DIRECTIONS FOR THIS TASK |
Every entry is to be printed again precisely as given.

EXERCISE MATERIAL |
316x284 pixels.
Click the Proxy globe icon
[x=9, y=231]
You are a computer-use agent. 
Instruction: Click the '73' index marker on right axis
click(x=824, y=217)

TASK ANSWER |
316x284 pixels.
Click the Proxy globe icon
[x=9, y=231]
You are a computer-use agent. 
Instruction: Click the '73' index marker on right axis
click(x=824, y=217)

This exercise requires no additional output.